__Try it__. Transcribe the whole listing exactly.

Provided material START

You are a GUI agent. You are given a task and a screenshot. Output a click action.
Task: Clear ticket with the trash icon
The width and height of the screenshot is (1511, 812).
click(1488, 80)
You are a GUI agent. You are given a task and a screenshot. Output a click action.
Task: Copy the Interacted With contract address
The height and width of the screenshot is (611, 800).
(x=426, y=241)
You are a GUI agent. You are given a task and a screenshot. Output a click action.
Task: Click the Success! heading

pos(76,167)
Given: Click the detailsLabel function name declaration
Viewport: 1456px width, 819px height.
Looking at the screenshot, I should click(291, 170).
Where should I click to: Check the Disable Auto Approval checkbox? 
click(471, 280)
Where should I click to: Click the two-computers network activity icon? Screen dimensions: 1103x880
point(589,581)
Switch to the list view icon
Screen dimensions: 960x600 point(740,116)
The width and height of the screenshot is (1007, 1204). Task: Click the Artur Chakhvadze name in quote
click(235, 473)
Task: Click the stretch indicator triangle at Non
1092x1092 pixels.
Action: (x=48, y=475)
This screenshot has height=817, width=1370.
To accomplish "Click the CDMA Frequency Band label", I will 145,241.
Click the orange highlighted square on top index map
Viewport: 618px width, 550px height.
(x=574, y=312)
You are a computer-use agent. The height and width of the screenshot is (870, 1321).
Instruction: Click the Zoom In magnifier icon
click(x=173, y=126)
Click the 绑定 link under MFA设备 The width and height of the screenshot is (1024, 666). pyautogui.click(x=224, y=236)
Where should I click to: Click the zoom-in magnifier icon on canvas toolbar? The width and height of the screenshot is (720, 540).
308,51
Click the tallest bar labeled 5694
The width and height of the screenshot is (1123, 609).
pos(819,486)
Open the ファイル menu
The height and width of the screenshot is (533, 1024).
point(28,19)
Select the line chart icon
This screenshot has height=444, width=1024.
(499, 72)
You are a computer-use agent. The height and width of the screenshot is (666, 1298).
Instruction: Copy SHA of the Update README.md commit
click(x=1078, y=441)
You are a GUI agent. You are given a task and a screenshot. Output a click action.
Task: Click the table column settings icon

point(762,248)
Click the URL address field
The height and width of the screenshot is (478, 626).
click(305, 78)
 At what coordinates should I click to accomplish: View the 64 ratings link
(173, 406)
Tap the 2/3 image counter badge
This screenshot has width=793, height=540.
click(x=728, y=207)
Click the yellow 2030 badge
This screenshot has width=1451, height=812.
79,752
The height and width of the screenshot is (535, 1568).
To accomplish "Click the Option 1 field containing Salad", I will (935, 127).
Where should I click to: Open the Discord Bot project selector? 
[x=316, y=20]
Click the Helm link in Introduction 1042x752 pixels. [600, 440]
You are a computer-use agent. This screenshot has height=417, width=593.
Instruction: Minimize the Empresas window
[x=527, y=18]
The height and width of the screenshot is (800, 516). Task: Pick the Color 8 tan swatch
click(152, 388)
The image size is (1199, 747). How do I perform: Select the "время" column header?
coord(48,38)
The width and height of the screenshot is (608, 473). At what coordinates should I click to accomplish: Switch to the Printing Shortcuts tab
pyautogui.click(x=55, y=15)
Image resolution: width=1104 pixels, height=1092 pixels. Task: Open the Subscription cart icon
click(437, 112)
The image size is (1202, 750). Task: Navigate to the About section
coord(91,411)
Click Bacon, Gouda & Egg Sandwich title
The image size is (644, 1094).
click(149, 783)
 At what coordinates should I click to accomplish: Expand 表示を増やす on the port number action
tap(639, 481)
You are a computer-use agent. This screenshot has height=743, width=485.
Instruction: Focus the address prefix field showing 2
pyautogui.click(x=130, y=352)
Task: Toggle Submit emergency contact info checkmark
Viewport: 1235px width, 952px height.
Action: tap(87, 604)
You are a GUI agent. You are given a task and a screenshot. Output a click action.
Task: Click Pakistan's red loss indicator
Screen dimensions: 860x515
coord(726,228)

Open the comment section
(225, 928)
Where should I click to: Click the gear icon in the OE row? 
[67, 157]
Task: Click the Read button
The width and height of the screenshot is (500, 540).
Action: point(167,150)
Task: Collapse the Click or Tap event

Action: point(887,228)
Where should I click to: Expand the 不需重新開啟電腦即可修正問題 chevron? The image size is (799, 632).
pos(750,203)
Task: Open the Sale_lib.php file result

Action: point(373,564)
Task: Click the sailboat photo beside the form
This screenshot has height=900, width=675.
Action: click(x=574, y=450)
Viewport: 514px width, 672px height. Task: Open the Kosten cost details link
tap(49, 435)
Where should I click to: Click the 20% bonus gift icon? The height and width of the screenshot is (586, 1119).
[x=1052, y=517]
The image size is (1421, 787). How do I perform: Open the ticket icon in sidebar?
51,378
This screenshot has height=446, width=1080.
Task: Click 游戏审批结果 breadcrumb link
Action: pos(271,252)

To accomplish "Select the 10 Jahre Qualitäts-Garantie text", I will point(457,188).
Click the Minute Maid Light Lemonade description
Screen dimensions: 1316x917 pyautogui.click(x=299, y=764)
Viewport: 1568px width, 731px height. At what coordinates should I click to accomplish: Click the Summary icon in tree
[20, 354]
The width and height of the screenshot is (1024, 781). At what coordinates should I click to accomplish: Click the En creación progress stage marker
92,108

Provided material END

__Answer to the exercise__.
You are a GUI agent. You are given a task and a screenshot. Output a click action.
Task: Clear ticket with the trash icon
The width and height of the screenshot is (1511, 812).
click(1488, 80)
You are a GUI agent. You are given a task and a screenshot. Output a click action.
Task: Copy the Interacted With contract address
The height and width of the screenshot is (611, 800).
(x=426, y=241)
You are a GUI agent. You are given a task and a screenshot. Output a click action.
Task: Click the Success! heading

pos(76,167)
Given: Click the detailsLabel function name declaration
Viewport: 1456px width, 819px height.
Looking at the screenshot, I should click(291, 170).
Where should I click to: Check the Disable Auto Approval checkbox? 
click(471, 280)
Where should I click to: Click the two-computers network activity icon? Screen dimensions: 1103x880
point(589,581)
Switch to the list view icon
Screen dimensions: 960x600 point(740,116)
The width and height of the screenshot is (1007, 1204). Task: Click the Artur Chakhvadze name in quote
click(235, 473)
Task: Click the stretch indicator triangle at Non
1092x1092 pixels.
Action: (x=48, y=475)
This screenshot has height=817, width=1370.
To accomplish "Click the CDMA Frequency Band label", I will 145,241.
Click the orange highlighted square on top index map
Viewport: 618px width, 550px height.
(x=574, y=312)
You are a computer-use agent. The height and width of the screenshot is (870, 1321).
Instruction: Click the Zoom In magnifier icon
click(x=173, y=126)
Click the 绑定 link under MFA设备 The width and height of the screenshot is (1024, 666). pyautogui.click(x=224, y=236)
Where should I click to: Click the zoom-in magnifier icon on canvas toolbar? The width and height of the screenshot is (720, 540).
308,51
Click the tallest bar labeled 5694
The width and height of the screenshot is (1123, 609).
pos(819,486)
Open the ファイル menu
The height and width of the screenshot is (533, 1024).
point(28,19)
Select the line chart icon
This screenshot has height=444, width=1024.
(499, 72)
You are a computer-use agent. The height and width of the screenshot is (666, 1298).
Instruction: Copy SHA of the Update README.md commit
click(x=1078, y=441)
You are a GUI agent. You are given a task and a screenshot. Output a click action.
Task: Click the table column settings icon

point(762,248)
Click the URL address field
The height and width of the screenshot is (478, 626).
click(305, 78)
 At what coordinates should I click to accomplish: View the 64 ratings link
(173, 406)
Tap the 2/3 image counter badge
This screenshot has width=793, height=540.
click(x=728, y=207)
Click the yellow 2030 badge
This screenshot has width=1451, height=812.
79,752
The height and width of the screenshot is (535, 1568).
To accomplish "Click the Option 1 field containing Salad", I will (935, 127).
Where should I click to: Open the Discord Bot project selector? 
[x=316, y=20]
Click the Helm link in Introduction 1042x752 pixels. [600, 440]
You are a computer-use agent. This screenshot has height=417, width=593.
Instruction: Minimize the Empresas window
[x=527, y=18]
The height and width of the screenshot is (800, 516). Task: Pick the Color 8 tan swatch
click(152, 388)
The image size is (1199, 747). How do I perform: Select the "время" column header?
coord(48,38)
The width and height of the screenshot is (608, 473). At what coordinates should I click to accomplish: Switch to the Printing Shortcuts tab
pyautogui.click(x=55, y=15)
Image resolution: width=1104 pixels, height=1092 pixels. Task: Open the Subscription cart icon
click(437, 112)
The image size is (1202, 750). Task: Navigate to the About section
coord(91,411)
Click Bacon, Gouda & Egg Sandwich title
The image size is (644, 1094).
click(149, 783)
 At what coordinates should I click to accomplish: Expand 表示を増やす on the port number action
tap(639, 481)
You are a computer-use agent. This screenshot has height=743, width=485.
Instruction: Focus the address prefix field showing 2
pyautogui.click(x=130, y=352)
Task: Toggle Submit emergency contact info checkmark
Viewport: 1235px width, 952px height.
Action: tap(87, 604)
You are a GUI agent. You are given a task and a screenshot. Output a click action.
Task: Click Pakistan's red loss indicator
Screen dimensions: 860x515
coord(726,228)

Open the comment section
(225, 928)
Where should I click to: Click the gear icon in the OE row? 
[67, 157]
Task: Click the Read button
The width and height of the screenshot is (500, 540).
Action: point(167,150)
Task: Collapse the Click or Tap event

Action: point(887,228)
Where should I click to: Expand the 不需重新開啟電腦即可修正問題 chevron? The image size is (799, 632).
pos(750,203)
Task: Open the Sale_lib.php file result

Action: point(373,564)
Task: Click the sailboat photo beside the form
This screenshot has height=900, width=675.
Action: click(x=574, y=450)
Viewport: 514px width, 672px height. Task: Open the Kosten cost details link
tap(49, 435)
Where should I click to: Click the 20% bonus gift icon? The height and width of the screenshot is (586, 1119).
[x=1052, y=517]
The image size is (1421, 787). How do I perform: Open the ticket icon in sidebar?
51,378
This screenshot has height=446, width=1080.
Task: Click 游戏审批结果 breadcrumb link
Action: pos(271,252)

To accomplish "Select the 10 Jahre Qualitäts-Garantie text", I will point(457,188).
Click the Minute Maid Light Lemonade description
Screen dimensions: 1316x917 pyautogui.click(x=299, y=764)
Viewport: 1568px width, 731px height. At what coordinates should I click to accomplish: Click the Summary icon in tree
[20, 354]
The width and height of the screenshot is (1024, 781). At what coordinates should I click to accomplish: Click the En creación progress stage marker
92,108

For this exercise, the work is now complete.